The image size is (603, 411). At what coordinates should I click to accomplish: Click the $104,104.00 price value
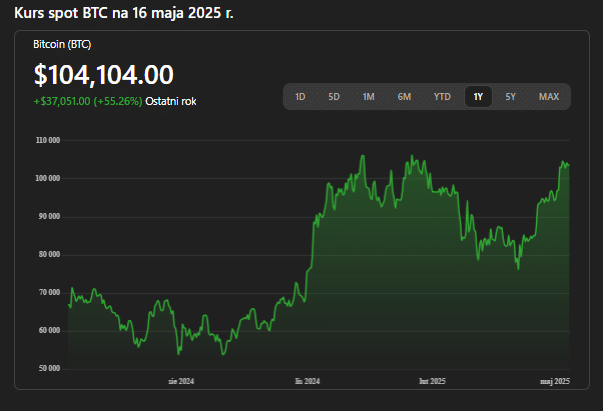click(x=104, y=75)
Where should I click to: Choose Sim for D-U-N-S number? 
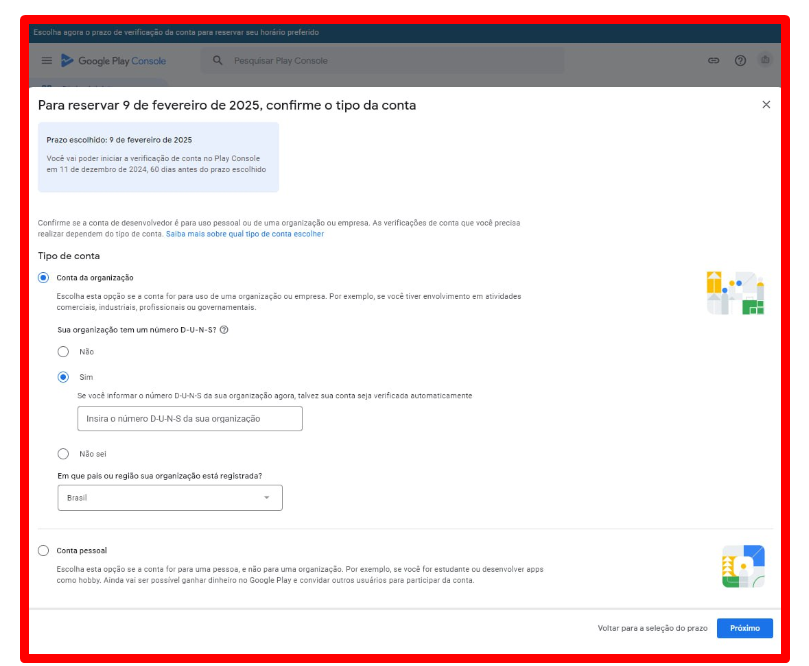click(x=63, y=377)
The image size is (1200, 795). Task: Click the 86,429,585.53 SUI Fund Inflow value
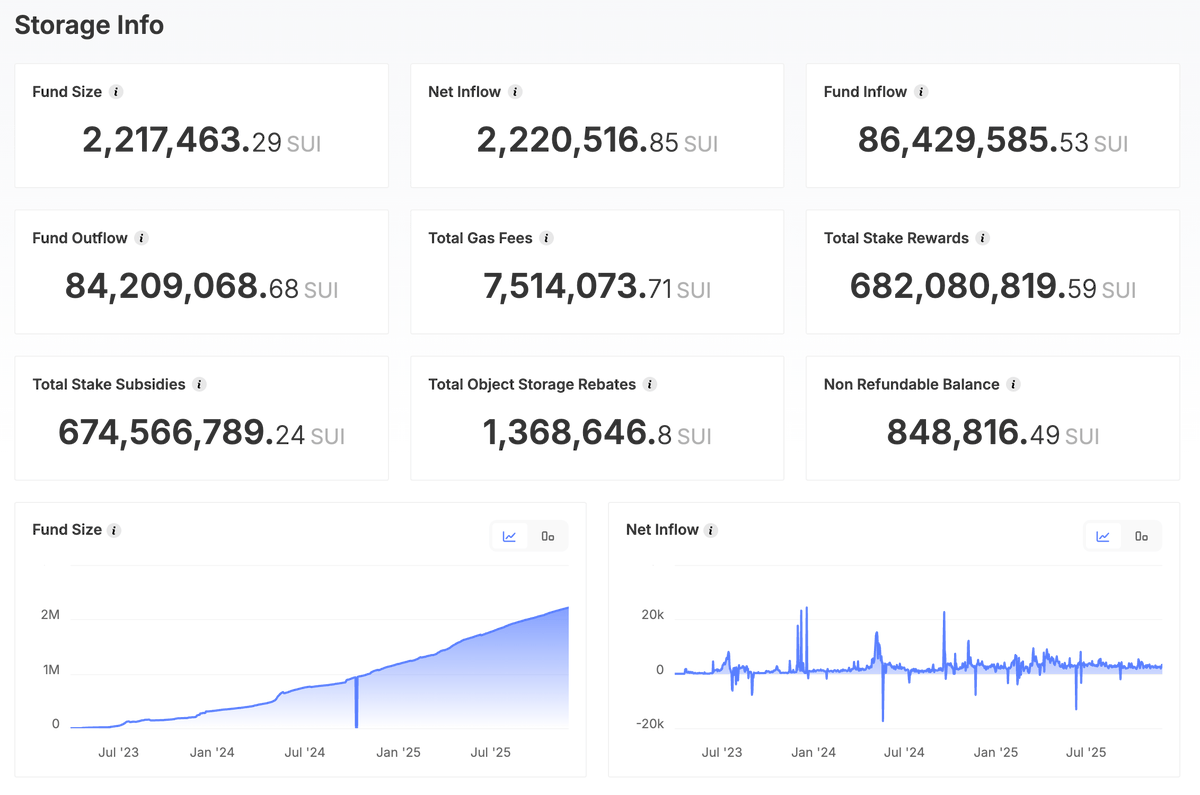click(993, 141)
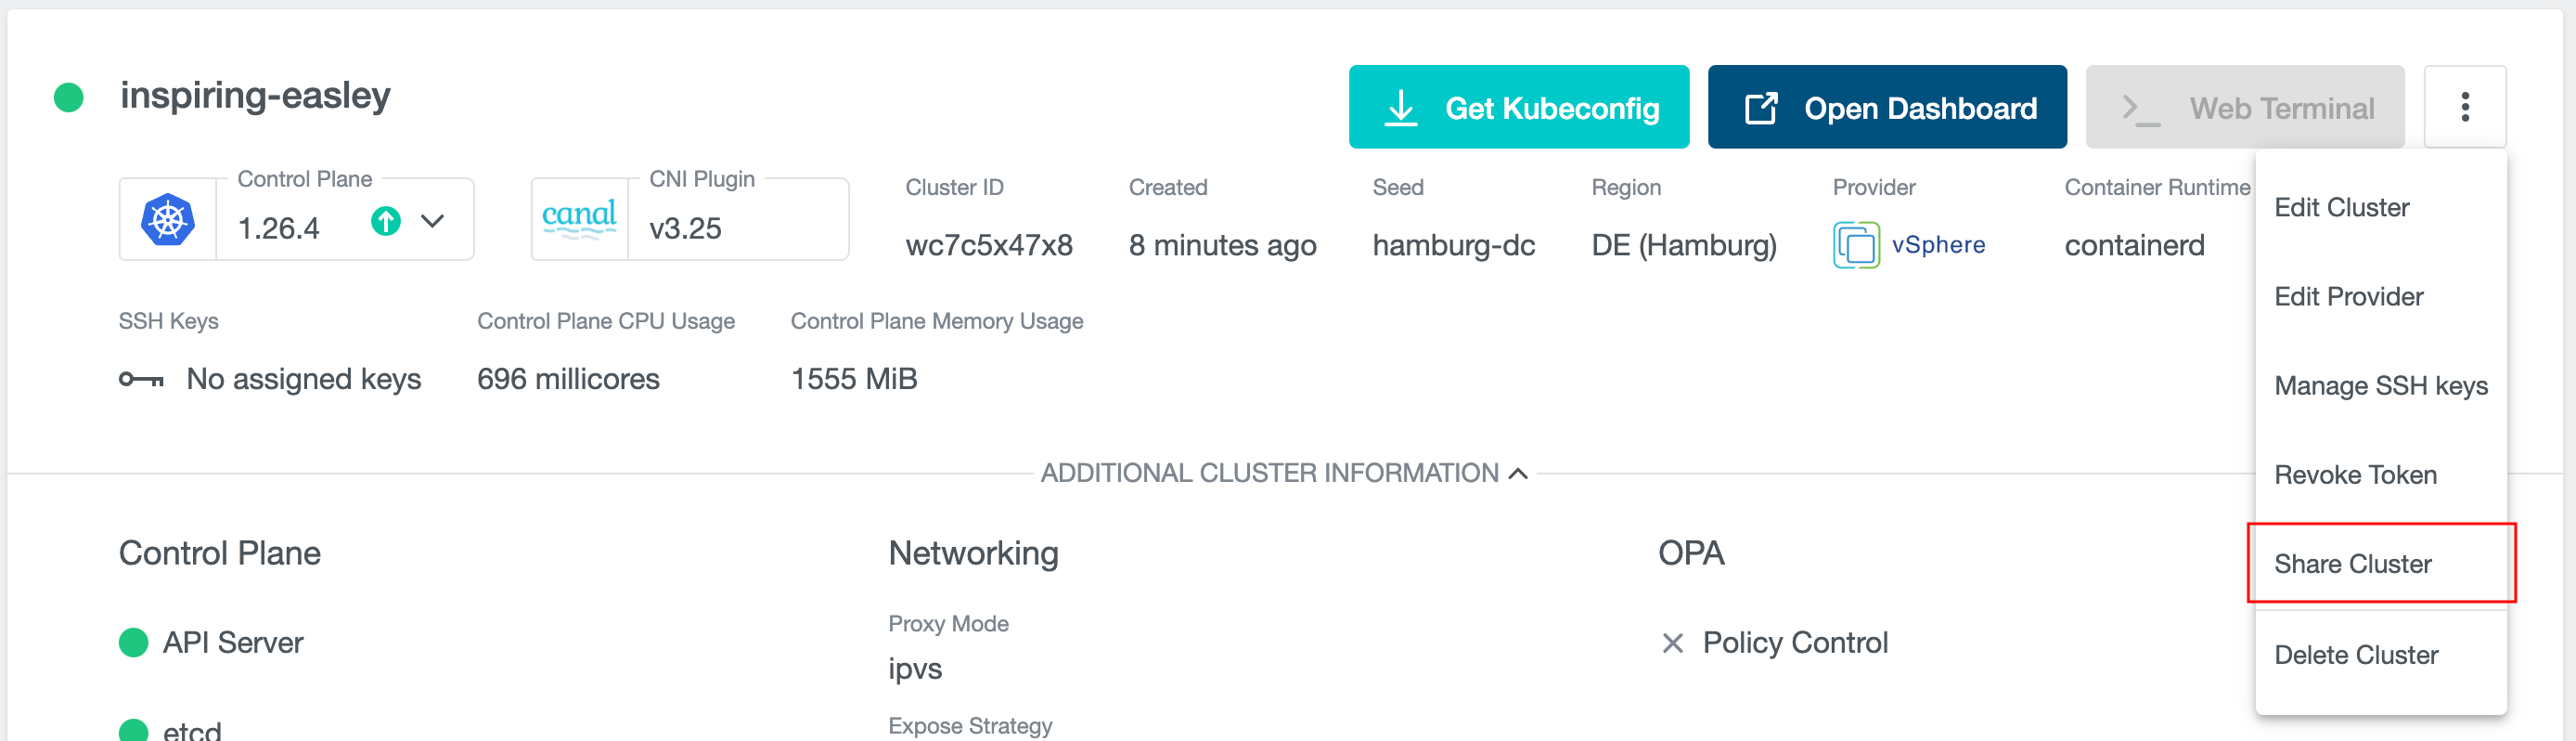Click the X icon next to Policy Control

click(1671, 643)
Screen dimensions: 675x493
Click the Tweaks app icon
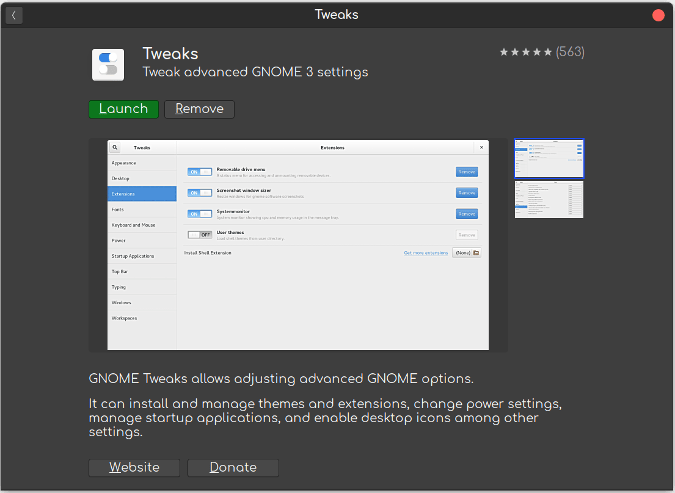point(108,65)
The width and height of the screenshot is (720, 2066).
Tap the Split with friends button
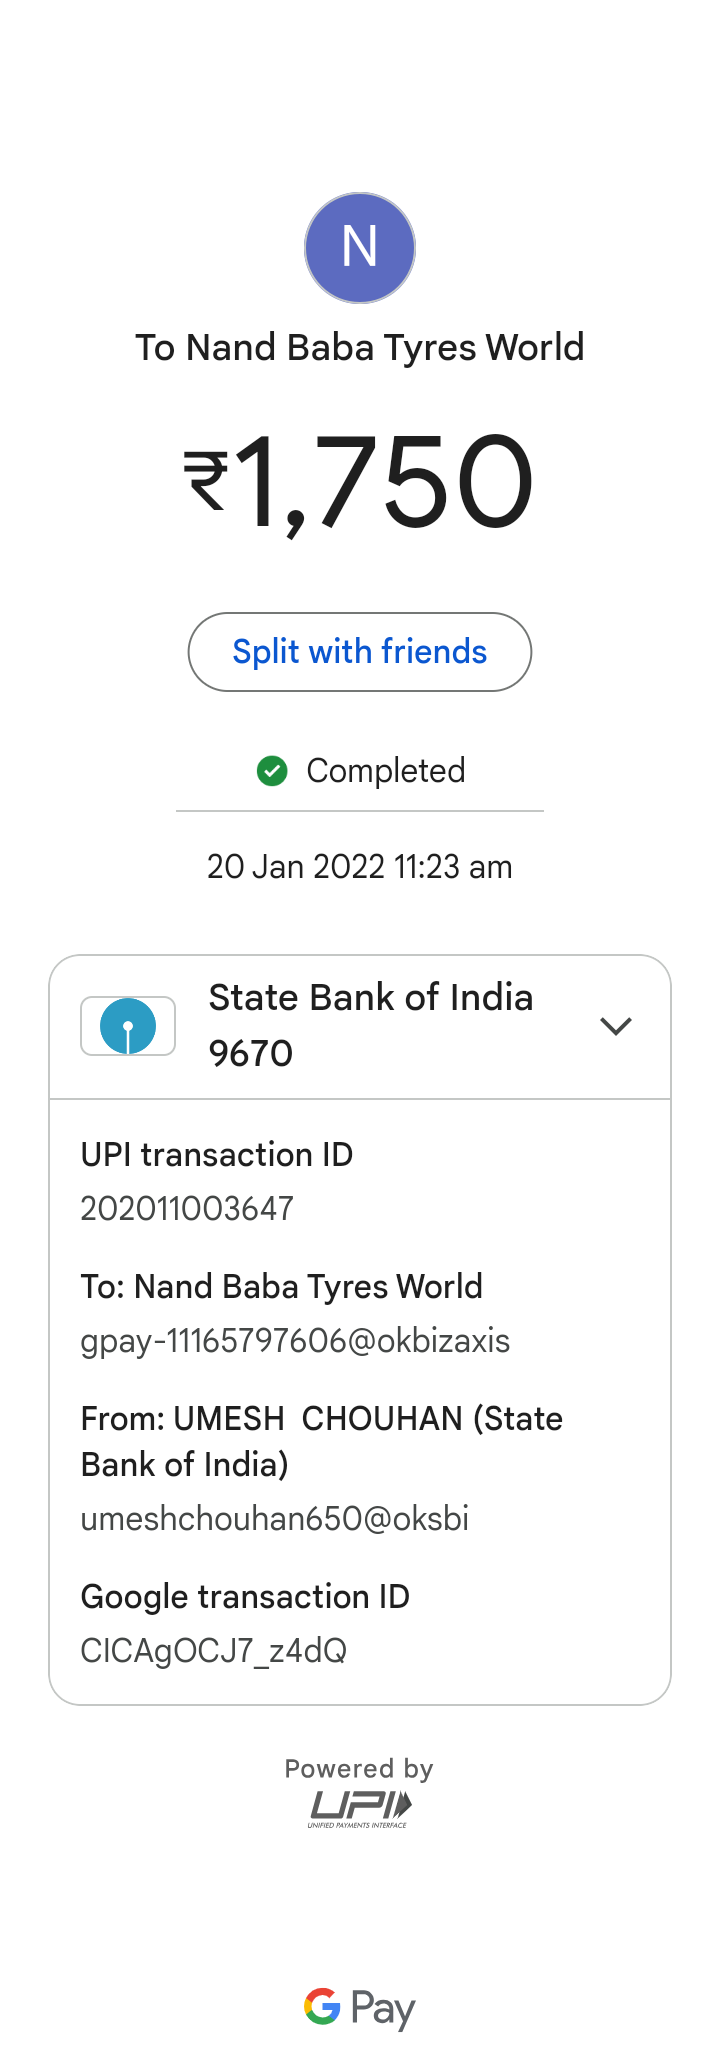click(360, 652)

※ ※ ※

YOUR ASSIGNMENT
Every line from the one that holds "The width and" to the end of the listing should be output exactly, with pictures left out, please.

PROBLEM SOLUTION
The width and height of the screenshot is (720, 2066).
Tap the Split with friends button
click(360, 652)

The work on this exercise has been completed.